Farmers can’t afford to mess around. Everything that happens comes down to whether you eat or not. We had a dog named Pepsi. When he was about one, a dog from the nearby farm dropped past and showed him how to kill chickens. Dad had to shoot him. “Once they start killing chickens, they won’t stop,” he said. Death and birth are much closer to a farm kid’s life than they are to someone in the city. You are closer to the food you eat. You might have just gathered, plucked or picked it.. Death was just another happening. Death wasn’t immense to me at that time, and never considered. It was just something which happened to the food we ate. But this gives it more prominence than the thought had. For example, when the chickens got their heads chopped off, I can’t say I felt that much for the chickens – but the fact that they would keep running around while without heads was fascinating. What did this mean? The questions on the farm were far more numerous and much more interesting than the answers. City life and school would eventually give me answers, but the questions were never as vast.
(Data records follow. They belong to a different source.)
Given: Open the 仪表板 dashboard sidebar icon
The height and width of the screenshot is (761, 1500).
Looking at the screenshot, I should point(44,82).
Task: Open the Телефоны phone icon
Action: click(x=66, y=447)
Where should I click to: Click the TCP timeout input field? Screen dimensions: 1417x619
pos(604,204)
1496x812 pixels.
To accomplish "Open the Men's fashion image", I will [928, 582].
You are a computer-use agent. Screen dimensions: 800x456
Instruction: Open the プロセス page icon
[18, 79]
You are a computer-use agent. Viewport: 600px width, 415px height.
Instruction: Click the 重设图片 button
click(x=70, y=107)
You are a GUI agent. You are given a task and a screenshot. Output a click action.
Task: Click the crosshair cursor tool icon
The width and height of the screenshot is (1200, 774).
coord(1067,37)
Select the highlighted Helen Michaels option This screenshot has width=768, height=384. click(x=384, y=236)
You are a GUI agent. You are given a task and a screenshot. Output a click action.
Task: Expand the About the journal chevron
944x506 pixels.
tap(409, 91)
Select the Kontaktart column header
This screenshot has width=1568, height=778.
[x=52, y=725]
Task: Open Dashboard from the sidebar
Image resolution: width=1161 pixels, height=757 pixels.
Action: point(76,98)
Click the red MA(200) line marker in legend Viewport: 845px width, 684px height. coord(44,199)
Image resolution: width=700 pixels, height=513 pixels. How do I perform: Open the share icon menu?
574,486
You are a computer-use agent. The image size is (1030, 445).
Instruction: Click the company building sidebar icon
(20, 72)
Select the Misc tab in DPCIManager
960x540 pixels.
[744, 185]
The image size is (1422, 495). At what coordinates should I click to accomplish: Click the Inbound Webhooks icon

I liked riding on the cultivator and sitting on the seed hopper while dad drove the tractor. There’s all sorts of things you learn how to do while living on a farm like setting a siphon, milking a cow, plucking a chicken, snapping beans, making butter and ice cream, feeding animals, and enjoying the presence of rabbits, coyotes and pheasants, and collecting rocks from the fields. (Where did they all come from each year?) House cats grew pretty tough out there. I saw one trudging across the road in the car’s headlights one night with one half a jack rabbit held in its mouth.
The great spaces could make a person feel very small and very important at the same time. The wind blowing across the sage spoke to your soul, while the far off blue mountains were my stand in for God.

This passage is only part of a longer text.